诱导多能干细胞iPS是由体细胞诱导而成的一类具有胚胎干细胞特性的多能干细胞, 建立遗传性疾病特异性iPS细胞模型进而探索致病基因功能和其致病机制是近期国际研究热点。低碱性磷酸酯酶症HPP是由于碱性磷酸酯酶基因ALPL突变导致的骨及牙齿发育缺陷的遗传性疾病， ALPL基因被公认是发育期干细胞生物学标志，其突变是否能影响发育期干细胞行为而导致成骨发育不良未见研究报道。我们前期研究发现HPP患者间充质干细胞成骨分化能力减弱与表观遗传学因子等表达异常相关，建立的HPP疾病iPS细胞也展示异常生物学行为，但其分子致病机制不甚清楚。本项目拟通过建立HPP疾病特异iPS细胞模型，检测疾病iPS细胞生物学行为，分析ALPL功能缺陷对iPS细胞相关生物分子代谢的影响，最后评估疾病iPS细胞成骨分化的表观遗传学调控模式，以期揭示ALPL基因在干细胞分化中的生物学作用，阐明HPP疾病成骨发育不良的分子致病机制。

Induced pluripotent stem cell (iPS) is a type of pluripotent stem cell artificially derived from adult somatic cell by by inducing a forced expression of specific genes, which are similar to natural pluripotent stem cells, such as embryonic stem cells. Modelling pathogenesis of the hereditary disease using patient-specific iPS has recently become a research focus. Hypophosphatasia (HPP) causes the hereditary developmental disorders of bone and teeth due to mutations in the liver/bone/kidney alkaline phosphatase gene (ALPL), and ALPL gene is always acknowleged as the biomarker of stem cells without any functions.

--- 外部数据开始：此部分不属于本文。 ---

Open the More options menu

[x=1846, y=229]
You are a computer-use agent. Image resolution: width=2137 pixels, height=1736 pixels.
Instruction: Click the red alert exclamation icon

Unfortunately, there are no related research reports that ALPL mutation could cause abnormal biological behaviors of stem cells resulting in osteogenesis imperfecta. Our previous research found that the decreasing osteogenic potentials of HPP messenchymal stem cells were related to the changes of genes patterning including epigenetic factors, then HPP-iPS cells also presented abnormal biological characteristics. However , its molecular and pathogenic mechanisms remain unraveled. In our project, we will plan to construct the modelling of the HPP patient-specific iPS, and characterize their biological behaviors change, and then examine the effects of ALPL mutations on cellular metabolisms, finally evaluate the epigenetic regulatory patterns in the osteogenic differentiation of HPP-iPS. We wish to explore the roles of ALPL gene in the differentiation of stem cells, and disclose the pathogenic mechanism of HPP phenotypes-osteogenesis imperfecta.